Hoy han pasado cinco años. A veces, él refleja el camino a través de esa caja de cartón encima de la mesa de la que entonces era su oficina. En esa caja Ángel empaquetó sus cosas y despidió una etapa. Lo hizo a cambio de la incertidumbre como torre de control. Hoy, sin embargo, la fotografía de esa caja actúa como un regalo de primera comunión. Por eso él describe con tanta emoción esa caja. Yo, sin embargo, lo hago como la prueba de que en algún momento de la vida se puede romper con todo o de que no puedes pasar la vida discutiendo contigo mismo. Él prefirió romper y hoy, años después, es un tipo que encontró su sitio.

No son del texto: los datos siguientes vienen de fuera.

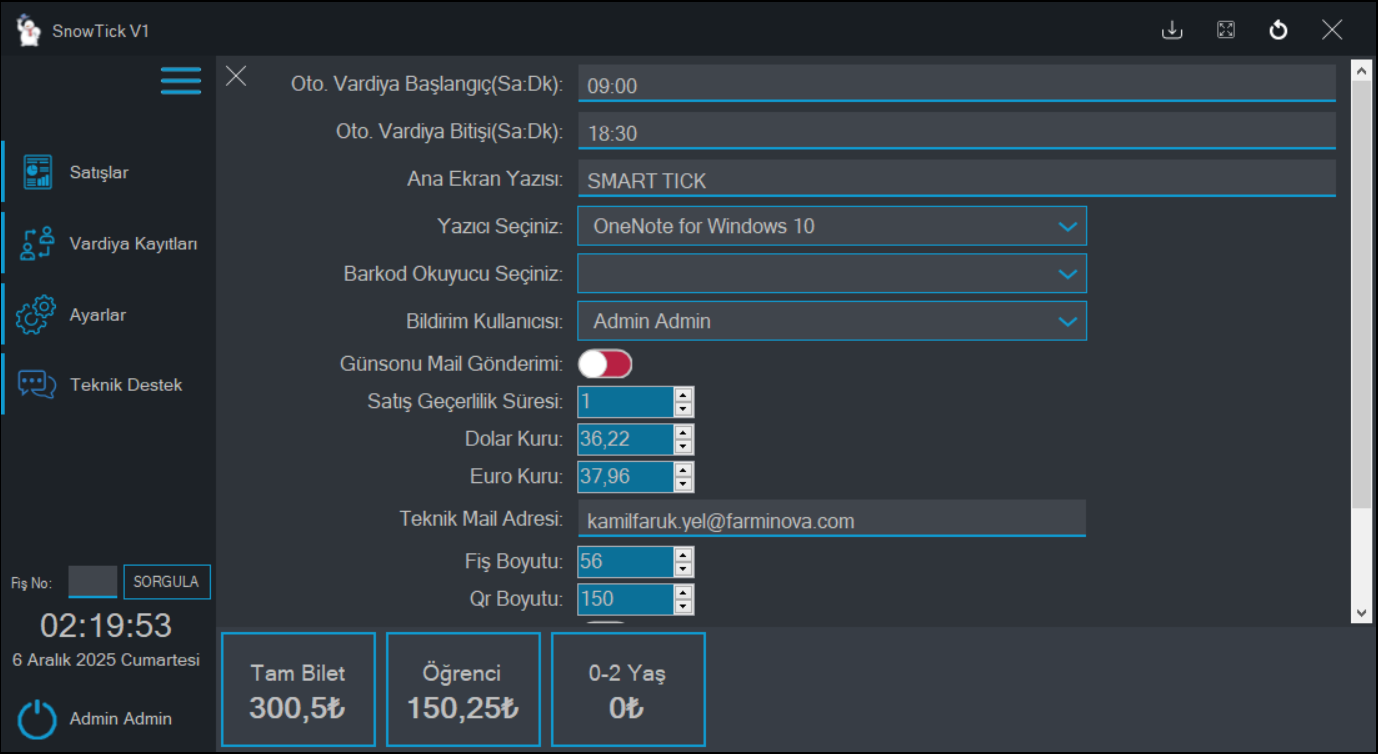Open the Yazıcı Seçiniz printer dropdown
Viewport: 1378px width, 754px height.
[831, 226]
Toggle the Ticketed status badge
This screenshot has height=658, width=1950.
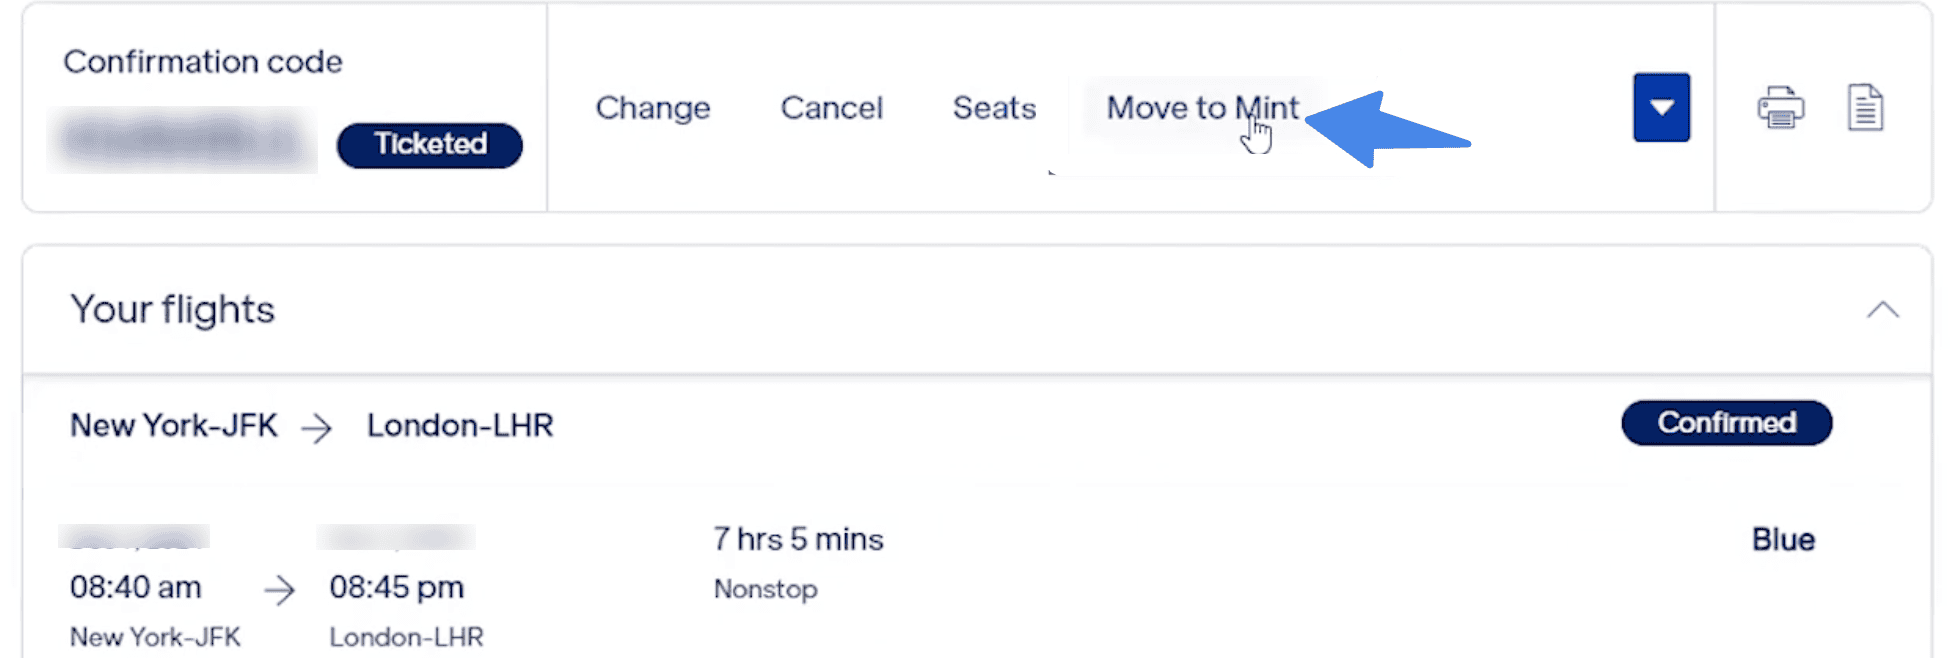[429, 144]
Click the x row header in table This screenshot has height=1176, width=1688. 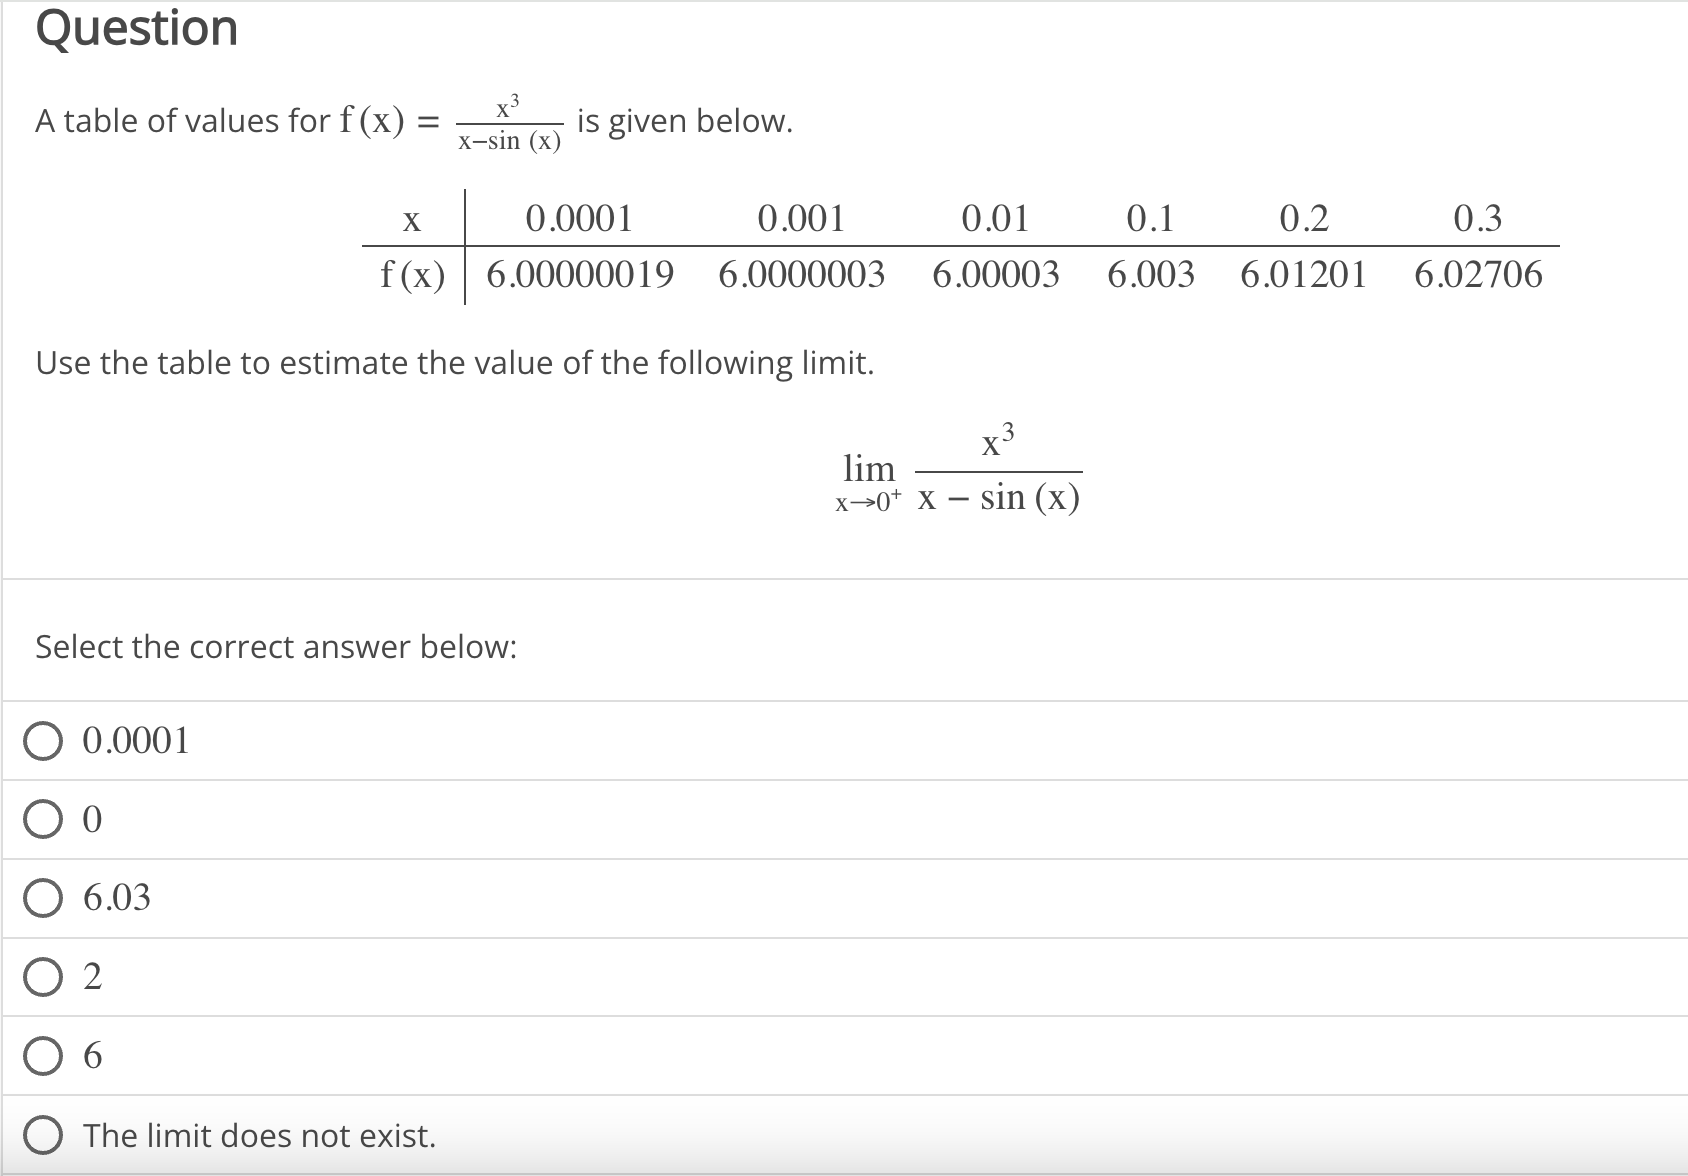[411, 221]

Habrá gente a la que le parezca poca cosa pero él es feliz como speaker de todas esas carreras que le llaman para animar a los corredores. Ha montado hasta su propia carrera en su pueblo. Y viaja. Sobre todo viaja por toda España y allá donde le preguntan qué razones le acompañan en el equipaje, contesta: «Solo prometo pasión». Luego, saca el micrófono. Y, si hace falta, se deja la voz en el intento. Y pone las emociones patas arriba para explicar que, entre las cosas menos importantes de la vida, una pancarta de meta puede ser de las más importantes. Es el resultado de nuestro esfuerzo, de algo que nos hace muy felices.

Así que el otro día cuando volví a verle recordé la primera vez que le vi. Entonces Ángel acababa de dejar de trabajar con números, con facturas, con proveedores. A su lado, no sabía uno qué decirle en una sociedad tan práctica como ésta. Pero él quería trabajar algún día con emociones. Acababa de empezar a correr, de empezar a reformar su cuerpo. Quería descubrir el camino, encontrar la tecla como lo hace la gente convencida de la magia de arriesgarlo todo por un sueño. Y él lo hizo. Y hoy su oficina de trabajo está al aire libre. Y el micrófono es su pelota de fútbol. En ocasiones rodeado de auténticos paraísos como en las carreras de montaña. Pero para llegar a ello tuvo que decir un día «yo no quiero seguir así «, y arriesgar. Sobre todo, arriesgar. De otra forma puede ser imposible lograr lo que uno quiere de su vida. Es lo único que hoy he tratado de explicar.